Facebook, the leading global social network, dropped a bomb on the sociosphere on Monday by announcing they had bought the very innovative social streaming service called Friendfeed. I gave an interview to Marketing Magazine (Canada’s Advertising Age) explaining the rationale behind the acquisition. Here are the highlights:
- First and foremost, Facebook bought a great engineering team and excellent technology assets. The 12 Friendfeed employees and co-founders were innovating at a breakneck speed. Two of the co-founders, Bret Taylor and Paul Buchheit, used to work at Google where they respectively created Google Maps and Gmail.
- It’s all about the search war. Google vs. Facebook. Algorithmic search vs. real-time search. Machines vs. humans. Facebook had pretty much been beaten by Twitter on the real-time activity and real-time search front. Rumor has it that when Twitter turned down a rich offer from Facebook to buy them, Facebook decided to take a better look at Friendfeed.

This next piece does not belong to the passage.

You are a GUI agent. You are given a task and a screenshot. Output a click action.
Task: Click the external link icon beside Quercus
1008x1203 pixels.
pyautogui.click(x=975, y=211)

- The transaction has been estimated at close to $50 million by the Wall Street Journal. According to the newspaper, “The company paid roughly $15 million in cash, with the rest in Facebook stock that vests over several years and would be worth roughly $32.5 million based on the $6.5 billion common valuation an investor recently placed on the company.”

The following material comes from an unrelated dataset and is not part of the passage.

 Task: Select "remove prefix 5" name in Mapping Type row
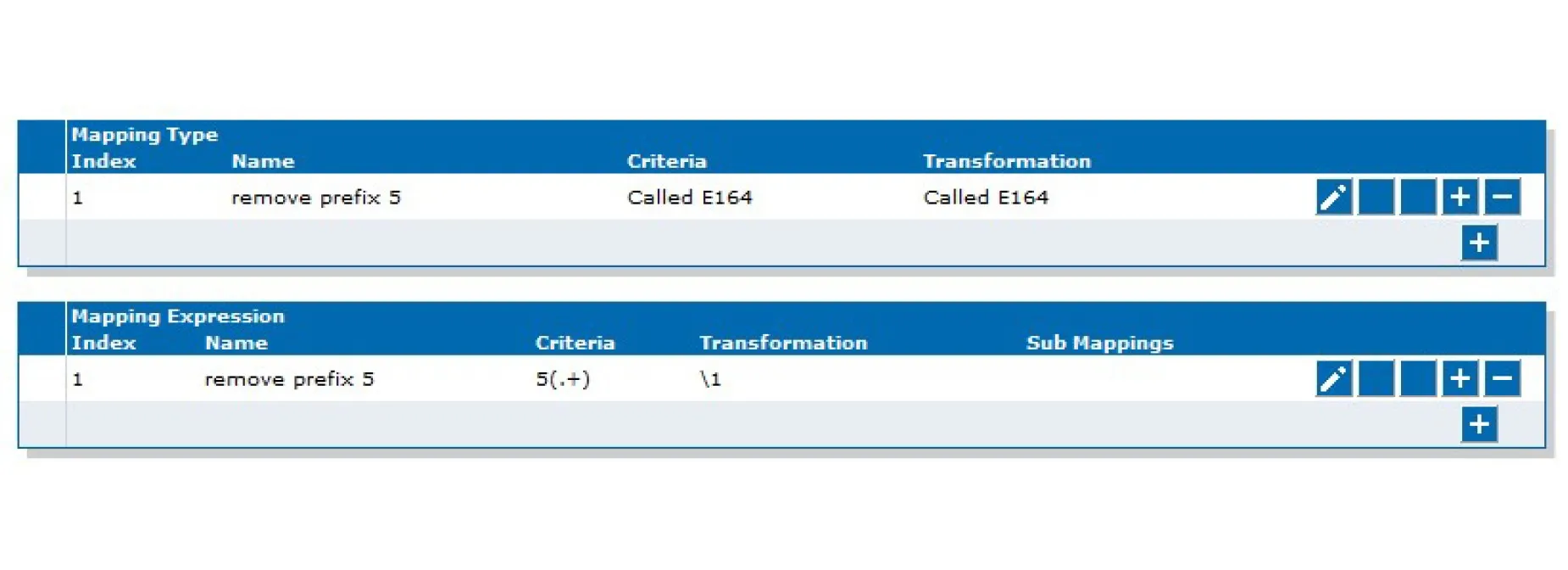315,198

- Such an exit for Friendfeed is very good given that their traffic had plateau-ed at 1 million users per month, they didn’t have any revenues and they never managed to become popular outside of the Silicon Valley digerati. They created amazing and innovative technology though.

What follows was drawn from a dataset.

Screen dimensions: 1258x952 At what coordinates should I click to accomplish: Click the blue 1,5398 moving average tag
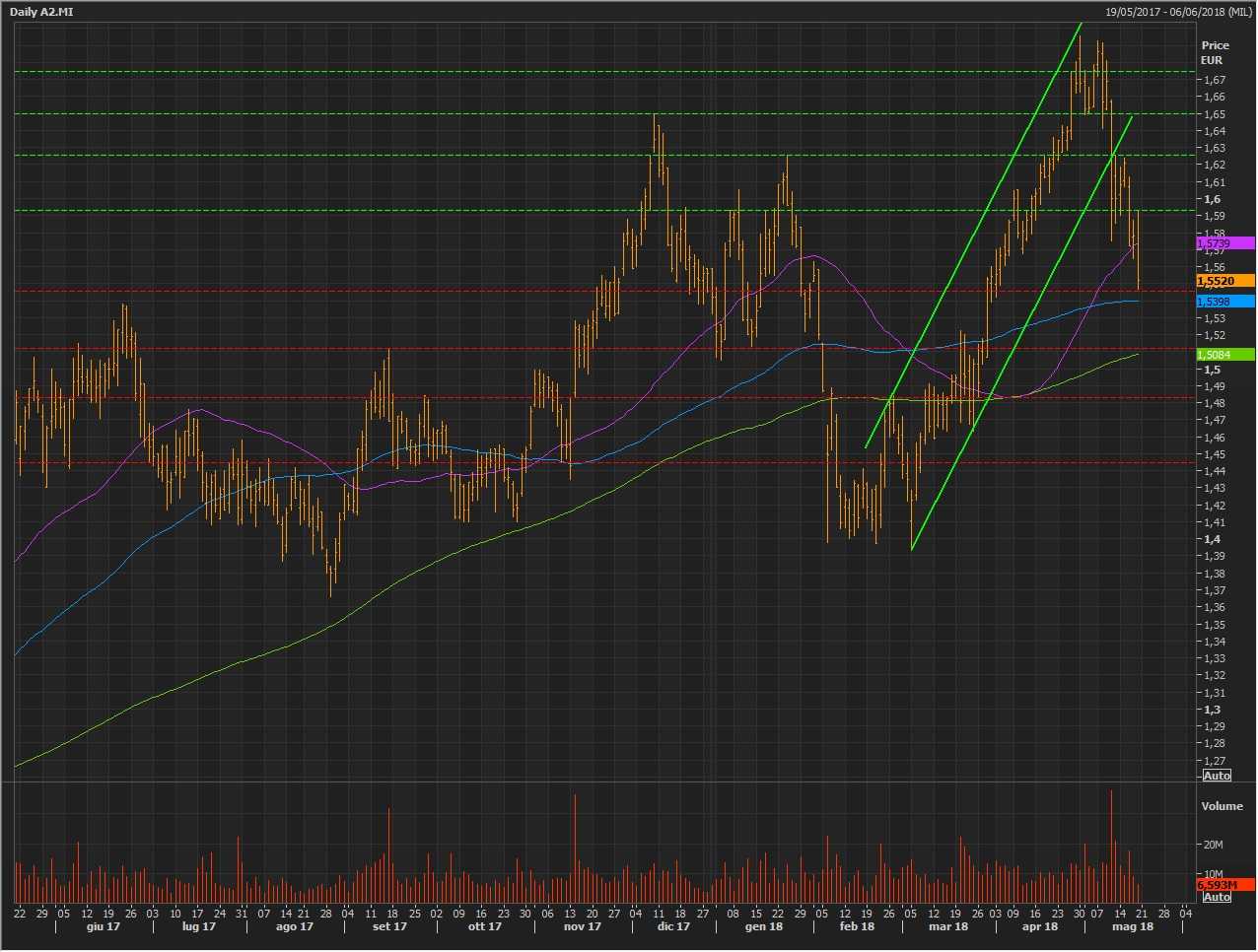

- The founders did not sell because they wanted to cash out. They already did that with their Google options (Buchheit was employee #23 at the Mountain View search engine). They must have felt integrating Facebook was the right move at the right time.
- The Friendfeed team will pretty much become Facebook’s R&D department.
What it means: Smart move by Facebook. Very good move for Friendfeed. Working inside Facebook will give the Friendfeed team more resources to execute on their innovative ideas. It gives Facebook great technology, amazing people and faster execution.
I’ve seen similar moves happen in the Local Media industry in the last few months. For example,
- Truvo, a directory publisher in 6 European countries, acquired yelloyello, a startup from the Netherlands, in December 2008. Truvo transformed yelloyello into Truvo Labs to leverage social media technologies within the Truvo network.
- AOL, who recently restructured to put “local” as one of their corporate strategic pillars, bought Patch, a US citizen journalism startup, and Going.com, a US local event portal in June 2009.
- Herold, the Austrian Yellow Pages owned by European Directories, made a strategic investment in Tupalo, a social Yellow Pages site from Austria, in June 2009.
- Canpages, a Canadian directory publisher, acquired ZipLocal, a social Yellow Pages destination site in June 2009.